Looking ahead without hand-waving

Newer designs push verification on-chain using succinct proofs. When a destination chain can verify a proof of execution from the source chain cheaply, you remove a chunk of off-chain trust. Still, you reintroduce risk through upgradability and finality assumptions. I like these directions, but I do not treat them as silver bullets. On volatile days, congestion and liveness degrade at the wrong times. Your circuit breakers and operations matter just as much as your cryptography.

For liquidity networks, I expect more explicit risk markets. Routers will post collateral and buy protection against shortfalls, and users will see a quoted price that includes a risk premium. That is healthier than a flat fee model where risk hides until it explodes.

And on the human side, stronger habits will separate the survivors from the speed chasers. Anyswap Publish cap utilization, rotate signers on a schedule, rehearse failure drills, and treat the unpleasant edge cases as regular work. That is how you run a bridge instead of hoping one runs itself.

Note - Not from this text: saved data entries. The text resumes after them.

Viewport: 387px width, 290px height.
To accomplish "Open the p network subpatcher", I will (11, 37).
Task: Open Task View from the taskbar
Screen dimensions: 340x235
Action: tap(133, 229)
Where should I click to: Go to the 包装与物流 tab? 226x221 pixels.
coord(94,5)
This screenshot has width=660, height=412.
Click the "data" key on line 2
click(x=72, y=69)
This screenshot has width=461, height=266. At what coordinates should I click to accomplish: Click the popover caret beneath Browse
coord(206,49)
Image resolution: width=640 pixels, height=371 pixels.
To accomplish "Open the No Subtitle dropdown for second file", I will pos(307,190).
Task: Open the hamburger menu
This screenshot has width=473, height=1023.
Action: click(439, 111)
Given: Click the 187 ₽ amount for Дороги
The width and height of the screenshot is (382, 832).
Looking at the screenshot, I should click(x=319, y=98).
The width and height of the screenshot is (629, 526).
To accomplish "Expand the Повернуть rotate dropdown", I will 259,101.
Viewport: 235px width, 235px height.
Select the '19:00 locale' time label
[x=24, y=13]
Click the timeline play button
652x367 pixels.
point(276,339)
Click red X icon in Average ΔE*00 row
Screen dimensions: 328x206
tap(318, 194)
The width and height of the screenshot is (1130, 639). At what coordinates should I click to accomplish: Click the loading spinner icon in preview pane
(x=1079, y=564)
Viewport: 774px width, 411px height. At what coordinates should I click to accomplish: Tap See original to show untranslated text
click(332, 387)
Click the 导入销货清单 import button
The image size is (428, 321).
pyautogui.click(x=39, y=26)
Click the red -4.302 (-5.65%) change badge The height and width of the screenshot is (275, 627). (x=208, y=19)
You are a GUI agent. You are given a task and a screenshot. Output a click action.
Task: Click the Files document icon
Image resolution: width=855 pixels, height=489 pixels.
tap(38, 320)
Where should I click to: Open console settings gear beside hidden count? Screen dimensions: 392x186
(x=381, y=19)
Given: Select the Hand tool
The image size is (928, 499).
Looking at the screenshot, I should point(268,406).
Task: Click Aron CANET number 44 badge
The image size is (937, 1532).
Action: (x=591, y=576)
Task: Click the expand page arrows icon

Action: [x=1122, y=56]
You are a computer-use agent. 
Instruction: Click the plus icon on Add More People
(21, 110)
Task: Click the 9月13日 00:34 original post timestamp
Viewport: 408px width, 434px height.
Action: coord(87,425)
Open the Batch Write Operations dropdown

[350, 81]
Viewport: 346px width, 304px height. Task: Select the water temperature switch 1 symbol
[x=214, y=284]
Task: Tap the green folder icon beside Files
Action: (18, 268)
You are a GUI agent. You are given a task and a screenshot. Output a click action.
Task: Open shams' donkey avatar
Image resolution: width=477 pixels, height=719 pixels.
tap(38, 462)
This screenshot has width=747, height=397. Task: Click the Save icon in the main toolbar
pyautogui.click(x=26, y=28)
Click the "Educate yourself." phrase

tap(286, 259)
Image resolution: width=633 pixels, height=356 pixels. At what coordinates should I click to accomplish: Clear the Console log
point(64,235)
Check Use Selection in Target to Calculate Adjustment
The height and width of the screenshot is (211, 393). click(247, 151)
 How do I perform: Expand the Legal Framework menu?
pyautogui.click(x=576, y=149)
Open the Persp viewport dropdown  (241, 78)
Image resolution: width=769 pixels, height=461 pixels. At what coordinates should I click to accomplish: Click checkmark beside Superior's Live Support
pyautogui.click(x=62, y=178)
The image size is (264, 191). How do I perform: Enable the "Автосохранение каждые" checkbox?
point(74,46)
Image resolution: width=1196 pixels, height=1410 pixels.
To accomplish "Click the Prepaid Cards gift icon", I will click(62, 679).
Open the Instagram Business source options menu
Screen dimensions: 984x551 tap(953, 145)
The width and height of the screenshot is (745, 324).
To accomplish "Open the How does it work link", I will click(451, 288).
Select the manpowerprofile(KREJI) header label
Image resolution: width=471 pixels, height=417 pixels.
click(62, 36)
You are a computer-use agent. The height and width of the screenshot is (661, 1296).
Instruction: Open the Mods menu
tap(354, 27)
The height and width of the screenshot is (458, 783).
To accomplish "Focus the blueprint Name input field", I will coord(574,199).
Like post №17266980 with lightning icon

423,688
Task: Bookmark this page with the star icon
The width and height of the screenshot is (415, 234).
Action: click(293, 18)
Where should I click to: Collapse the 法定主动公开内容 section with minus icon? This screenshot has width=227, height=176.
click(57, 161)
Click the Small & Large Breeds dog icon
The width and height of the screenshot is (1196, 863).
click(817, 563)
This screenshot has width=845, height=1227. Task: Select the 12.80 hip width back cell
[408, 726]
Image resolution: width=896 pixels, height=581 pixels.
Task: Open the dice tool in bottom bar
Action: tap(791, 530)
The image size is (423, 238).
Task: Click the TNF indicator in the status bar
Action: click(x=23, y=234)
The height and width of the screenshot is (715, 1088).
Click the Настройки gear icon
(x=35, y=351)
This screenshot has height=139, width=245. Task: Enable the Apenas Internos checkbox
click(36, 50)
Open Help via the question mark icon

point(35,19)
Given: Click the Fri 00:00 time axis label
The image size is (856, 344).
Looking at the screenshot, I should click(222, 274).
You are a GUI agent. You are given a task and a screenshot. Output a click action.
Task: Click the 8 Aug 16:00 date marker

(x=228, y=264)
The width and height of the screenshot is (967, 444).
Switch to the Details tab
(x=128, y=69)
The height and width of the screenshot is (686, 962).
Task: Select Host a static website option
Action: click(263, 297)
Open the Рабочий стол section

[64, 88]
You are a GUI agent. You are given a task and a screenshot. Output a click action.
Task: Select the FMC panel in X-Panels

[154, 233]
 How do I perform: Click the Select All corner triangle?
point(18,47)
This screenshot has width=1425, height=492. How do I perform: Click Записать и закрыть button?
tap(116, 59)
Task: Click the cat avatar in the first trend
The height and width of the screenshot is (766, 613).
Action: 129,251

A closing perspective for practitioners

If you spend time tracing bridge exploits, the theme is not that bridges are untenable. It is that the margin for sloppy thinking is thin. AnySwap’s design choices show that incremental hardening pays off: MPC over single keys, modular routers, visible allowlists, and liquidity paths that shrink the reliance on wrapped assets. Those ideas remain relevant, no matter which brand is on the front door.

Take a hard line on trust. Write it down. If a component can mint money, pretend it is a bank vault and treat its change process accordingly. Put numbers on your risk, cap it, and expect the worst day to arrive. When it does, your users will not thank you for fancy proofs. They will thank you for a system that fails small, pauses cleanly, and restarts with integrity intact.